<<<<

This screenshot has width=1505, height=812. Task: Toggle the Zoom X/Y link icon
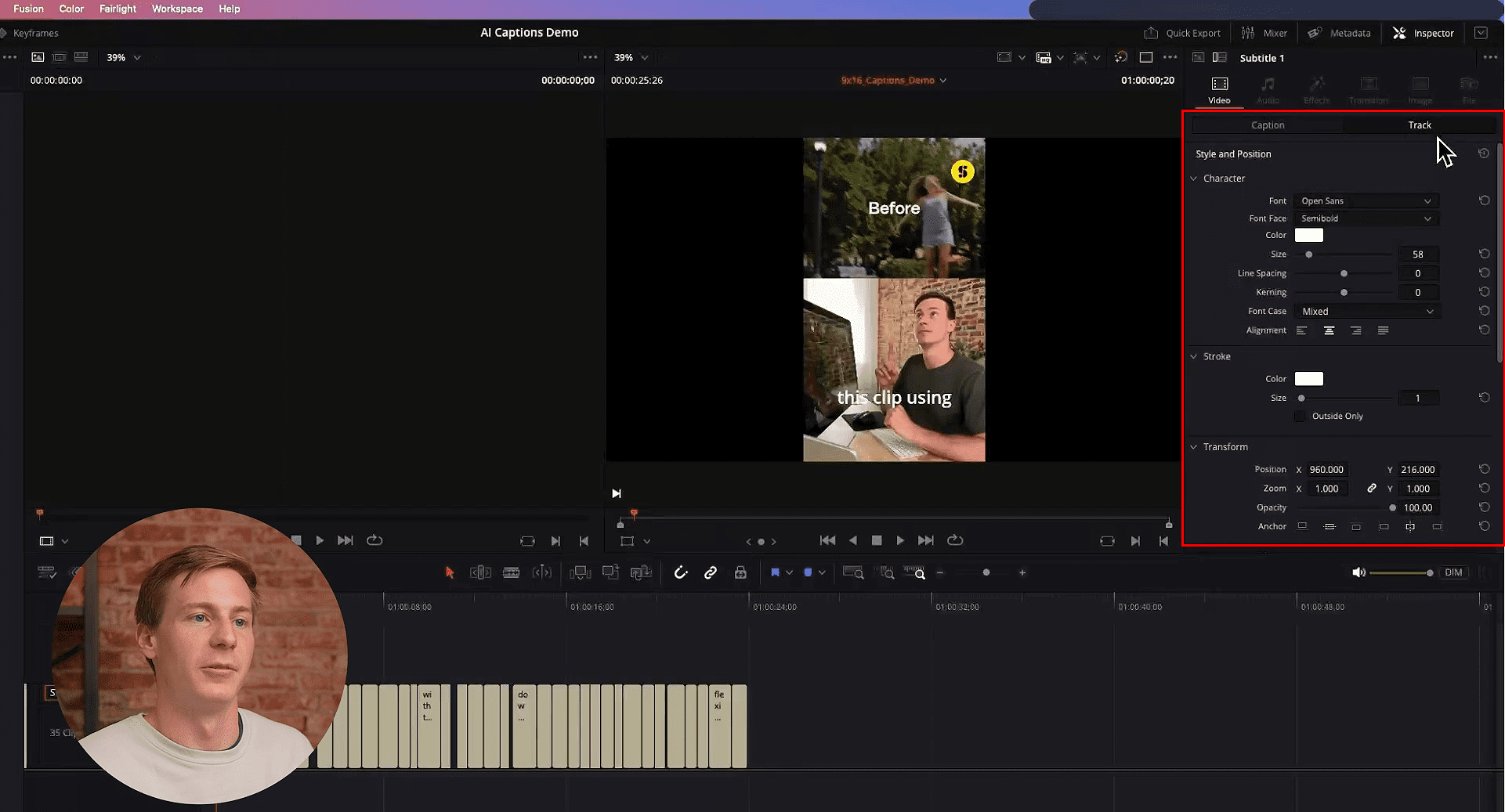click(x=1372, y=488)
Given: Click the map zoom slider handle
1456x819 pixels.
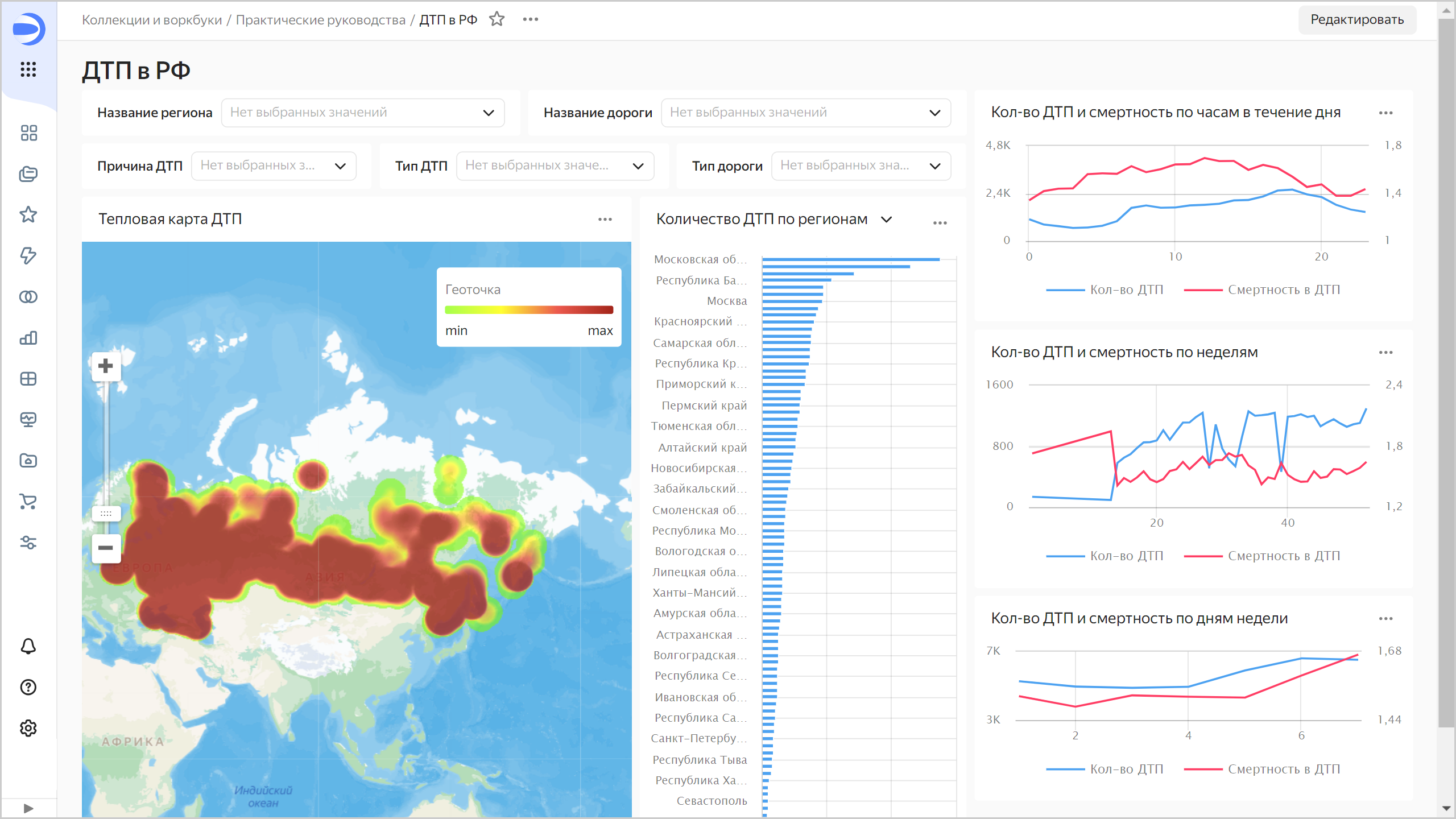Looking at the screenshot, I should click(106, 514).
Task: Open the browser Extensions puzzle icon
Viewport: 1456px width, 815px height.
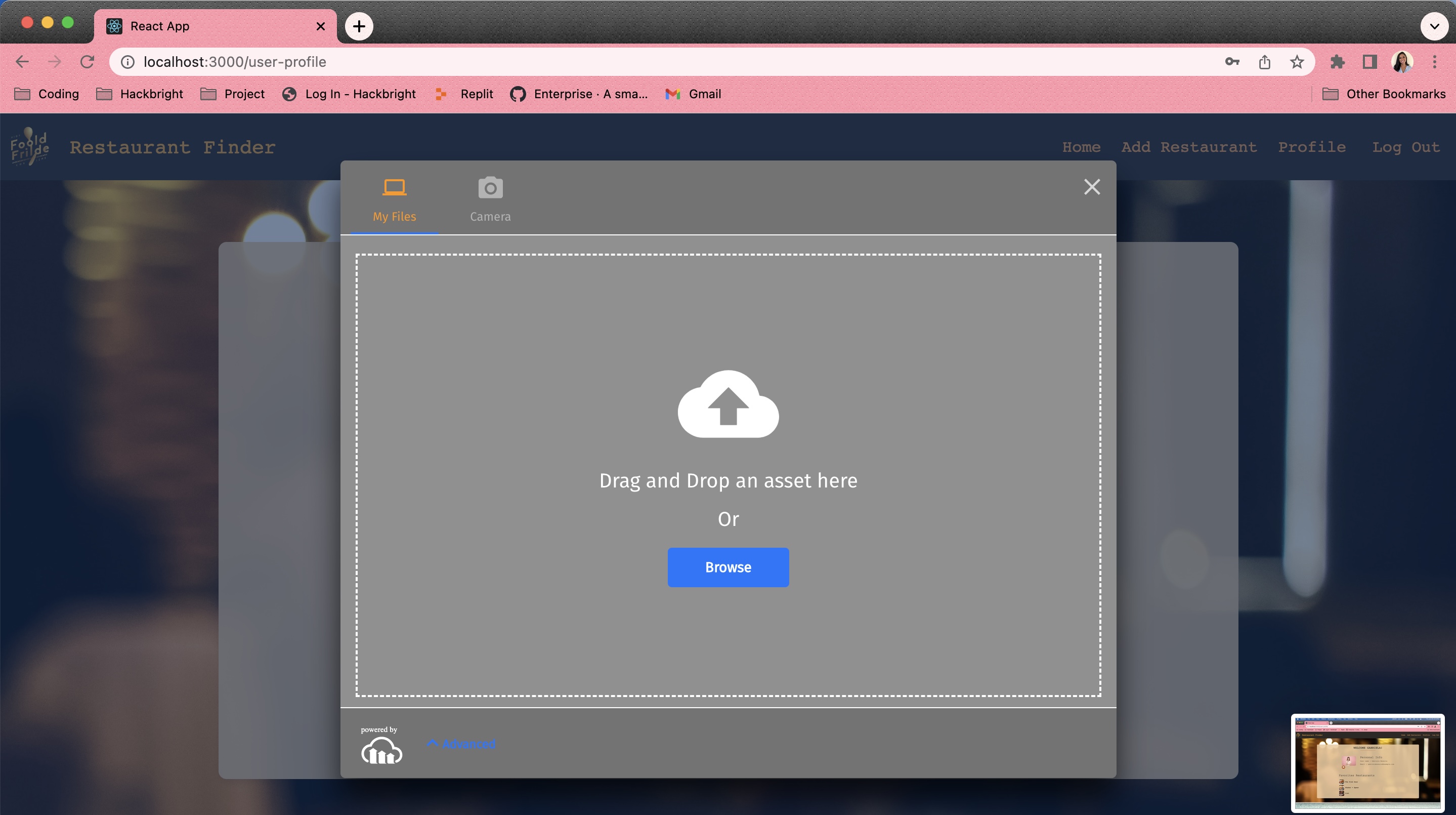Action: point(1337,62)
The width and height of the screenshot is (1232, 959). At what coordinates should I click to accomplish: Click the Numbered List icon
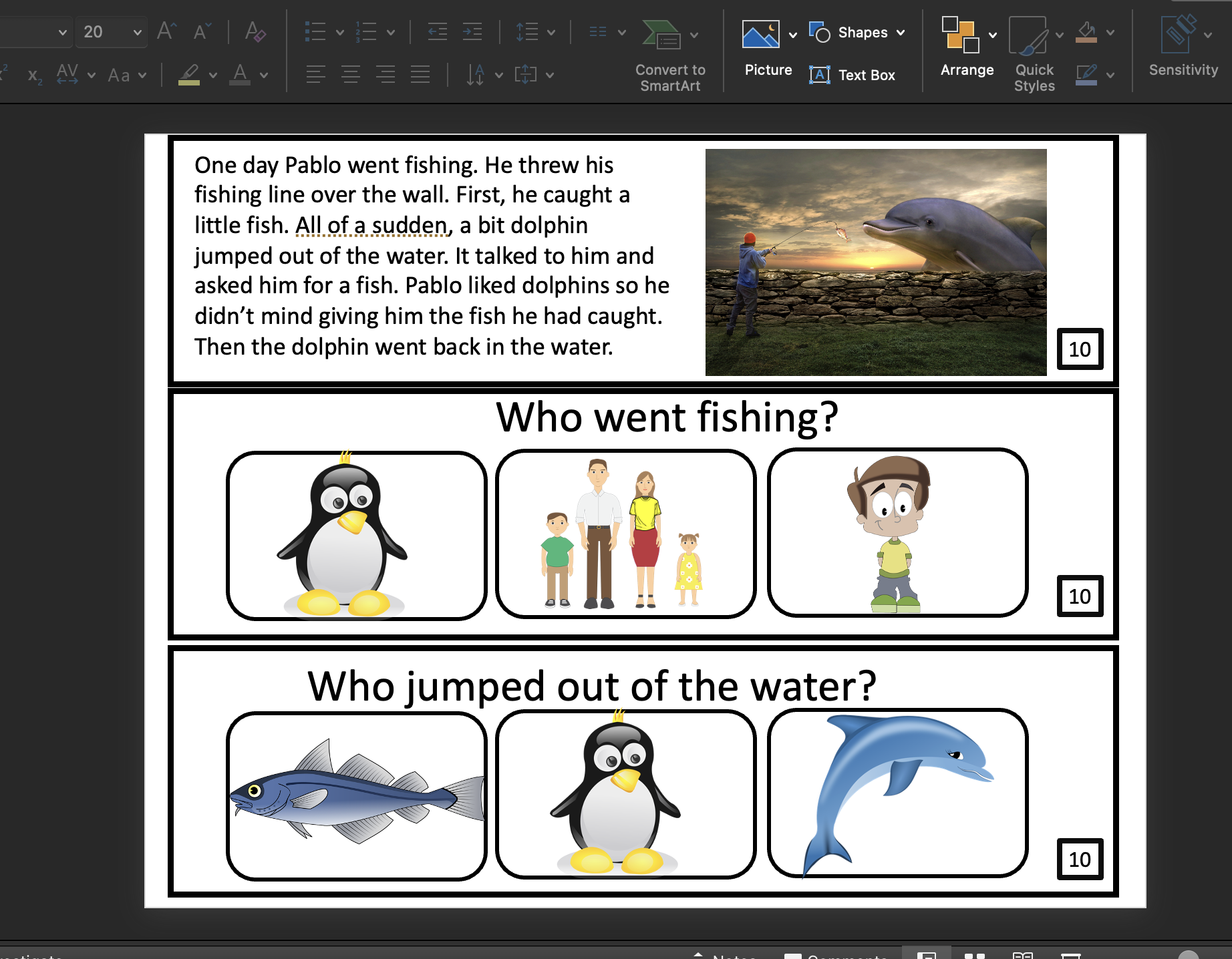(365, 31)
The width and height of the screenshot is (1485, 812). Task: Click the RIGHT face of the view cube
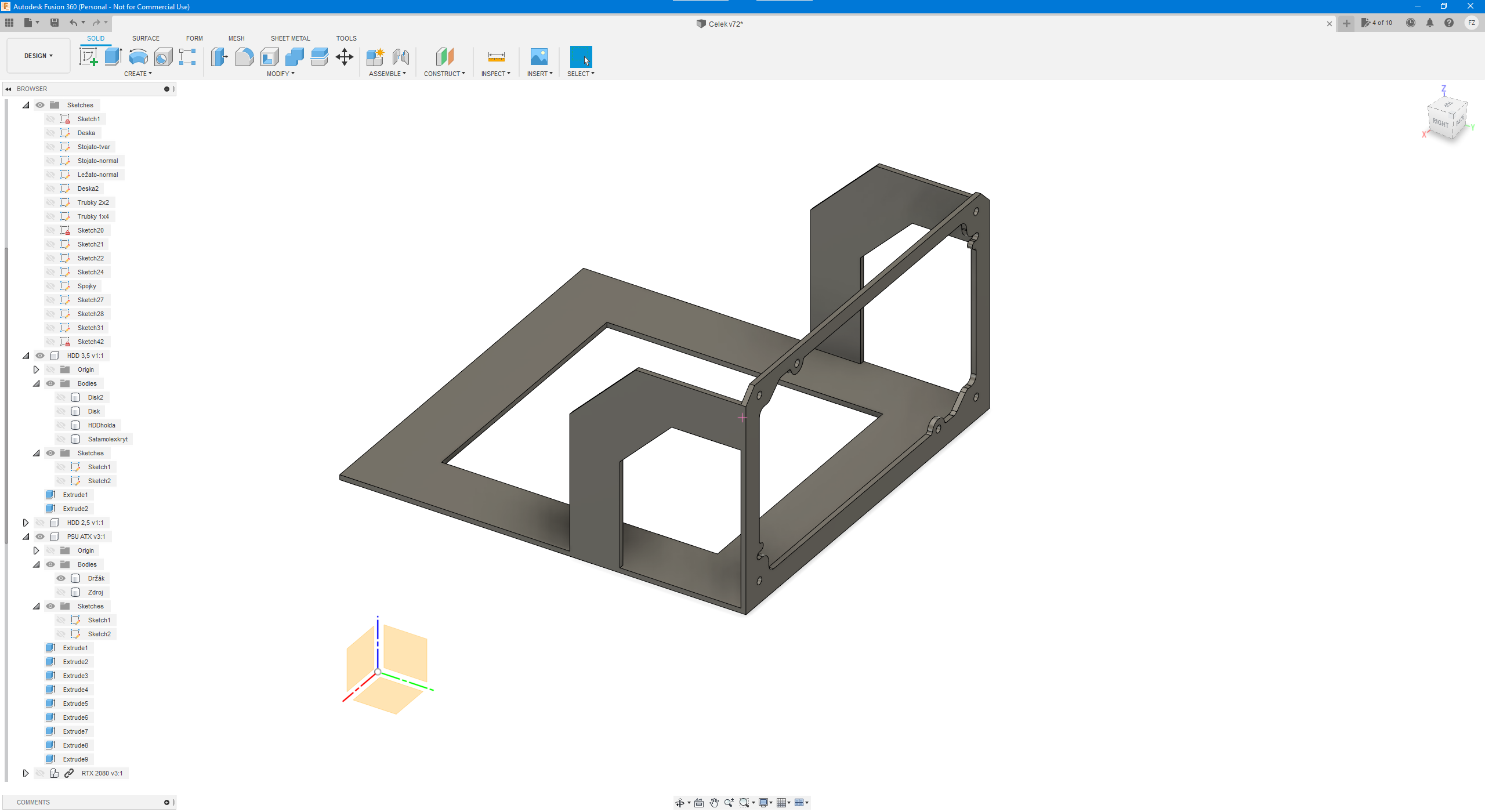click(x=1440, y=122)
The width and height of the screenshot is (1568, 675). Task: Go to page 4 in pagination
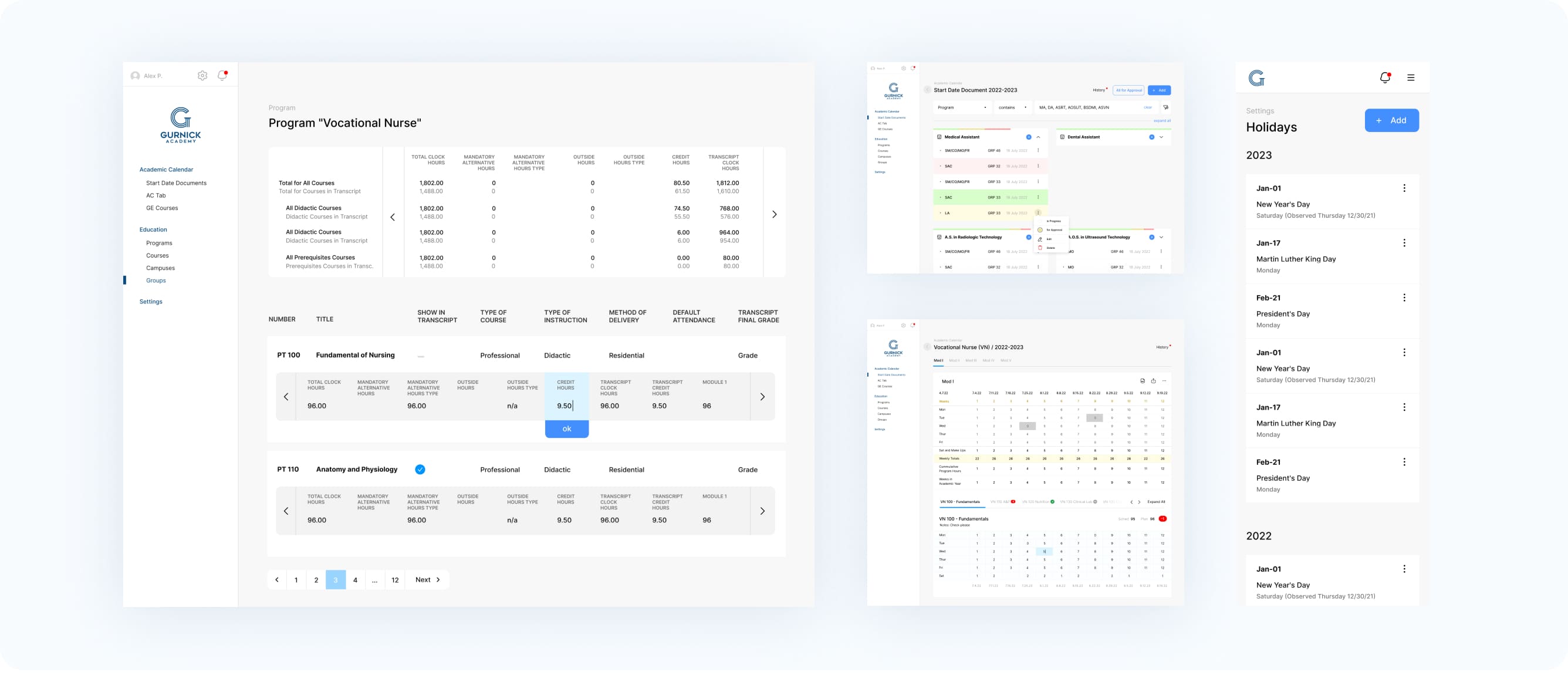coord(355,580)
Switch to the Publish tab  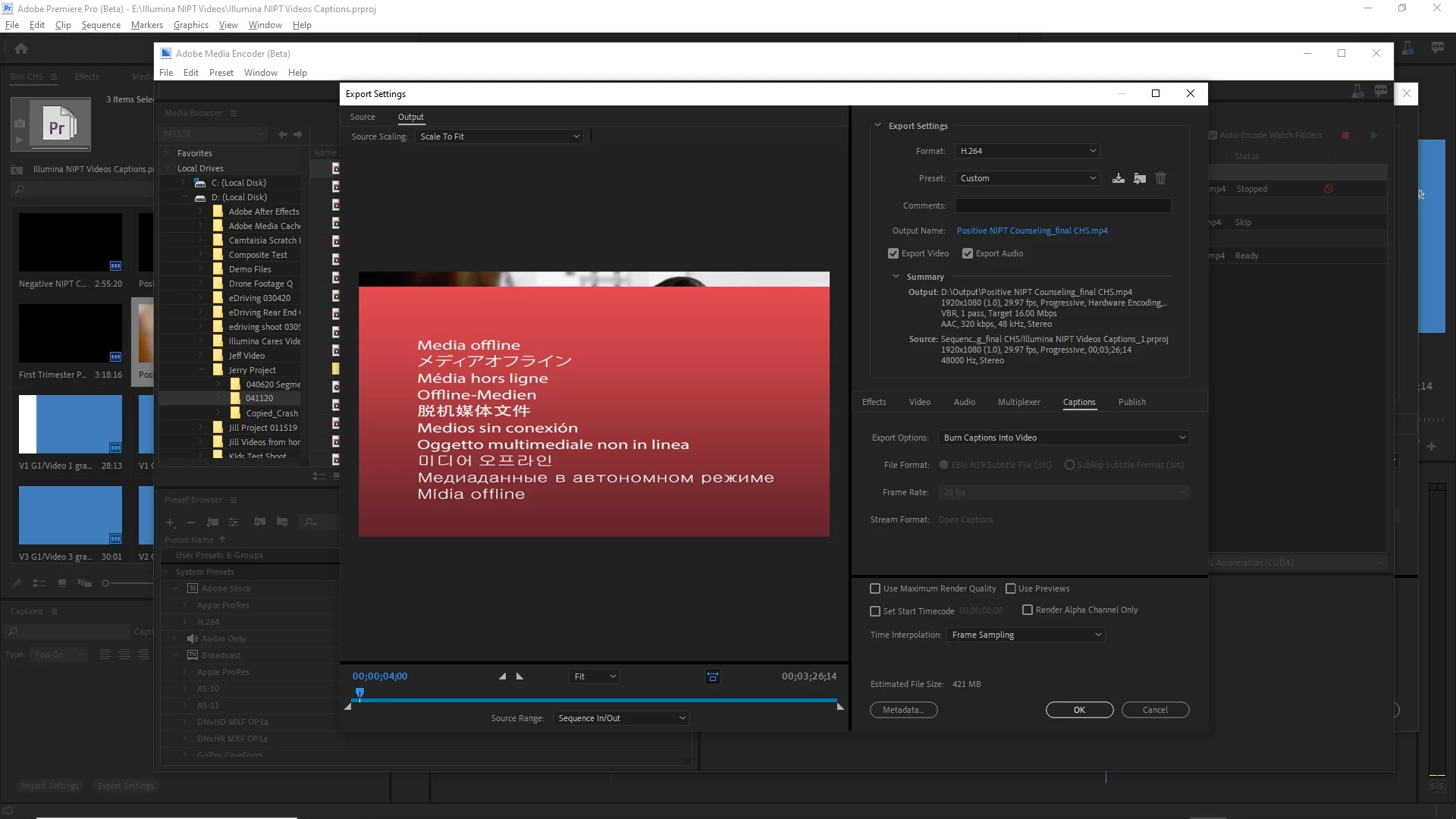coord(1131,402)
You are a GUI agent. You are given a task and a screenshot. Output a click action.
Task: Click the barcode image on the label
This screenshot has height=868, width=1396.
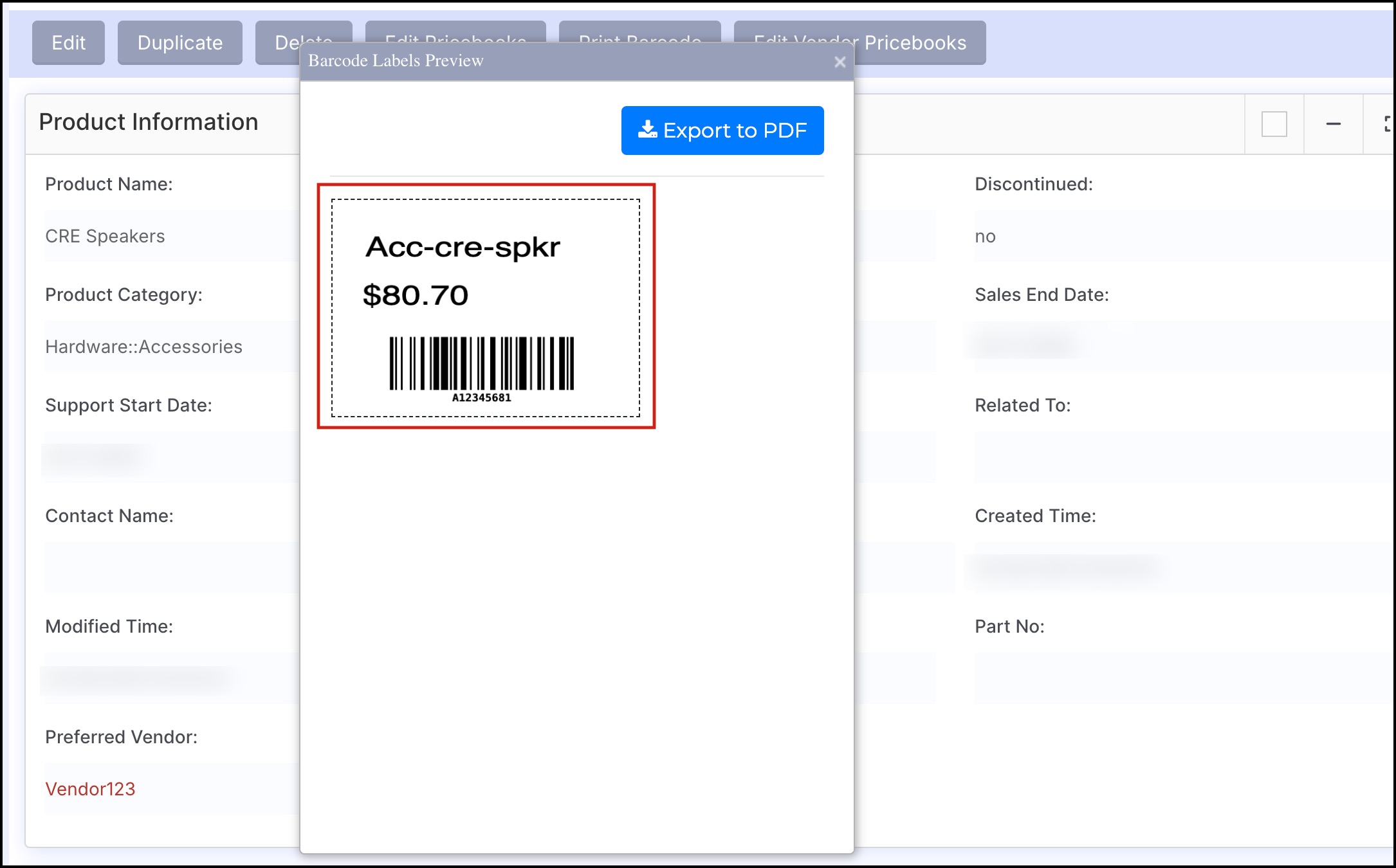pyautogui.click(x=481, y=363)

>>>>

**Prompt**
Please reproduce, exactly and only, the lines from the line containing "You are a GUI" through the last line of the material above, minus any pictures.

**Exercise result**
You are a GUI agent. You are given a task and a screenshot. Output a click action.
Task: Click the barcode image on the label
This screenshot has height=868, width=1396.
pyautogui.click(x=481, y=363)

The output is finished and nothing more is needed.